+++ Excerpt +++
St. Olaf Faculty Opposes Minnesota Marriage Amendment
The vote comes a week after the group of St. Olaf Votes No, made up of alumni and friends of the school, started a petition in opposition of the amendment. The petition has collected nearly 800 signatures.
Editor's note: This story has been updated with a statement from Minnesotans United for All Families.
St. Olaf College faculty members on Thursday took a symbolic vote to oppose the proposed Minnesota marriage amendment.
On Nov. 6, Minnesotans will vote on a proposed constitutional amendment that would define marriage as between a man and a woman—which would limit marriage to opposite sex couples.
The vote comes a week after the group of St. Olaf Votes No, made up of alumni and friends of the school, started a petition in opposition of the amendment. The petition has collected nearly 800 signatures.
St. Olaf is a liberal arts college of the church in the Lutheran tradition (ELCA).
According to the college, it was resolved that “the St. Olaf faculty opposes the proposed Minnesota constitutional amendment limiting the freedom of same-sex couples to marry.”
+++ Provided information +++
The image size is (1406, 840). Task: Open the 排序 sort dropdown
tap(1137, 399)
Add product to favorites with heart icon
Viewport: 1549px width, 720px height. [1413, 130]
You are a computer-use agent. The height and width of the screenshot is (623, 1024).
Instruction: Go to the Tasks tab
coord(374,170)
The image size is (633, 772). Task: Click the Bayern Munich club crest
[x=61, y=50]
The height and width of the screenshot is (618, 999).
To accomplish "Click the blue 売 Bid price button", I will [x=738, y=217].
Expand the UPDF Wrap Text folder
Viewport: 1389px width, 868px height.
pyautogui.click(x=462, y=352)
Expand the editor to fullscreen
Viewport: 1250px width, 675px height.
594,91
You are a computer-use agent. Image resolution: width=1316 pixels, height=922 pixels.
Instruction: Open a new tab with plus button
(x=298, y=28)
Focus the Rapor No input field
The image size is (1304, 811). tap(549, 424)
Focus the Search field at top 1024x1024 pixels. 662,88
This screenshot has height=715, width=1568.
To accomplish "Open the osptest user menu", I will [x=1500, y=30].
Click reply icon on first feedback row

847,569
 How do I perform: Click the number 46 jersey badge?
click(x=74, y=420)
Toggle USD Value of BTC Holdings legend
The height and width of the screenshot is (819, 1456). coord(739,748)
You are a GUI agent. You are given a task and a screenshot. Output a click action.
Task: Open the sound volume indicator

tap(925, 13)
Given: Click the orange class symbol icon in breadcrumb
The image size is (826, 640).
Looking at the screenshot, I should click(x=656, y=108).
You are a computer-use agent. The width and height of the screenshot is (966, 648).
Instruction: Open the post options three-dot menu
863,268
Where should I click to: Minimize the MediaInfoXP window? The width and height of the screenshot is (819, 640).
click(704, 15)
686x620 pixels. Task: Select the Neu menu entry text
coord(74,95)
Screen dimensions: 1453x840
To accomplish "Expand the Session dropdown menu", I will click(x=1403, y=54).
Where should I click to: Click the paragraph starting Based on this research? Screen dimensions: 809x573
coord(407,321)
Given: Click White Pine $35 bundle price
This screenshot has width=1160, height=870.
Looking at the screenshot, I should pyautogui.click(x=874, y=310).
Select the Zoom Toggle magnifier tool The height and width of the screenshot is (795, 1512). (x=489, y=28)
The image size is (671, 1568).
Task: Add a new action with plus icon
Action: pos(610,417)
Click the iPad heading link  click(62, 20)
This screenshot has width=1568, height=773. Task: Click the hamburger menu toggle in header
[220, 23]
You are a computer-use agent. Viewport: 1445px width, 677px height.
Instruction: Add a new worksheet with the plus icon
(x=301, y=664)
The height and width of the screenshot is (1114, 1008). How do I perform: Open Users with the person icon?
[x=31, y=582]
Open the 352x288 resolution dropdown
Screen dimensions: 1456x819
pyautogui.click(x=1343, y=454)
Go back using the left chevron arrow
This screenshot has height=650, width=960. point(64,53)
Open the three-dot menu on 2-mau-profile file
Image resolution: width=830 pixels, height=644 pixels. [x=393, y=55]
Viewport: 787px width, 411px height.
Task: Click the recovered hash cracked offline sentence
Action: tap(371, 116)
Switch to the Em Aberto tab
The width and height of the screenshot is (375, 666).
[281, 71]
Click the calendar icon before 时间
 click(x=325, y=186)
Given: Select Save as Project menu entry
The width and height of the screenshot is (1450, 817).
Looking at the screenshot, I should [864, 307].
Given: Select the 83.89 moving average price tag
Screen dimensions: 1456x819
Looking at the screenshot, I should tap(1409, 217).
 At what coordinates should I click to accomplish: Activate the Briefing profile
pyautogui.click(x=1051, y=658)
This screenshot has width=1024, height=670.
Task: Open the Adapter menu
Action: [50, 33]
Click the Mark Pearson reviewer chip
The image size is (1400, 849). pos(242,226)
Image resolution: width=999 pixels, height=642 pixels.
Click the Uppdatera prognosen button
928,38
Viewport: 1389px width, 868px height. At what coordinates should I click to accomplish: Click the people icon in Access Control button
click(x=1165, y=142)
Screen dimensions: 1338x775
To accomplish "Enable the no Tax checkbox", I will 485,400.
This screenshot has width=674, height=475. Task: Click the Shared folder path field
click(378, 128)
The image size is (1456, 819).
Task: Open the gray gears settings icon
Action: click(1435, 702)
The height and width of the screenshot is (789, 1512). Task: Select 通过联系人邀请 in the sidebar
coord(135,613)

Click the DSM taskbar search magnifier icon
+++
* Required actions *
1. Reproduce the records word for word, starting at their first line and ending at the line that contains "should pyautogui.click(x=874, y=310).".
2. Please write the next part of the article on the St. Olaf faculty vote against the marriage amendment, picking up right after its last sentence.

* Answers to each task *
1.
The image size is (1406, 840). Task: Open the 排序 sort dropdown
tap(1137, 399)
Add product to favorites with heart icon
Viewport: 1549px width, 720px height. [1413, 130]
You are a computer-use agent. The height and width of the screenshot is (623, 1024).
Instruction: Go to the Tasks tab
coord(374,170)
The image size is (633, 772). Task: Click the Bayern Munich club crest
[x=61, y=50]
The height and width of the screenshot is (618, 999).
To accomplish "Click the blue 売 Bid price button", I will [x=738, y=217].
Expand the UPDF Wrap Text folder
Viewport: 1389px width, 868px height.
pyautogui.click(x=462, y=352)
Expand the editor to fullscreen
Viewport: 1250px width, 675px height.
594,91
You are a computer-use agent. Image resolution: width=1316 pixels, height=922 pixels.
Instruction: Open a new tab with plus button
(x=298, y=28)
Focus the Rapor No input field
The image size is (1304, 811). tap(549, 424)
Focus the Search field at top 1024x1024 pixels. 662,88
This screenshot has height=715, width=1568.
To accomplish "Open the osptest user menu", I will [x=1500, y=30].
Click reply icon on first feedback row

847,569
 How do I perform: Click the number 46 jersey badge?
click(x=74, y=420)
Toggle USD Value of BTC Holdings legend
The height and width of the screenshot is (819, 1456). coord(739,748)
You are a GUI agent. You are given a task and a screenshot. Output a click action.
Task: Open the sound volume indicator

tap(925, 13)
Given: Click the orange class symbol icon in breadcrumb
The image size is (826, 640).
Looking at the screenshot, I should click(x=656, y=108).
You are a computer-use agent. The width and height of the screenshot is (966, 648).
Instruction: Open the post options three-dot menu
863,268
Where should I click to: Minimize the MediaInfoXP window? The width and height of the screenshot is (819, 640).
click(704, 15)
686x620 pixels. Task: Select the Neu menu entry text
coord(74,95)
Screen dimensions: 1453x840
To accomplish "Expand the Session dropdown menu", I will click(x=1403, y=54).
Where should I click to: Click the paragraph starting Based on this research? Screen dimensions: 809x573
coord(407,321)
Given: Click White Pine $35 bundle price
This screenshot has width=1160, height=870.
Looking at the screenshot, I should pyautogui.click(x=874, y=310).

2.
When asked about the petition earlier this week, David Gonnerman with St. Olaf media relations told Patch that the college wouldn't take an official position on the issue. When contacted Thursday about the faculty vote, he said the statement stands, which is:
"The appropriate role for a college is to encourage and prepare its students to take informed positions on public policy issues, to participate in discussion of them, and to exercise their right to vote. St. Olaf's mission states that we 'challenge our students to be responsible and knowledgeable citizens of the world' and we encourage all Minnesotans to do the same. This is the role St. Olaf embraces.
But St. Olaf doesn't take official positions on the many issues that are now and will be under public debate."
The vote came at the faculty's first meeting of the year. Last school year, there were 218 full-time faculty members and 115 part-time faculty members, according to St. Olaf records.
The St. Olaf faculty is the third in Minnesota to publicly oppose the amendment, joining the faculties from the University of Minnesota and William Mitchell College of Law, according to Minnesotans United for All Families.
Gonnerman said the voting at St. Olaf faculty meetings is an internal matter and said a breakdown of faculty who opposed and supported the amendment wouldn’t be released. At this time, no further action is being planned with the symbolic vote.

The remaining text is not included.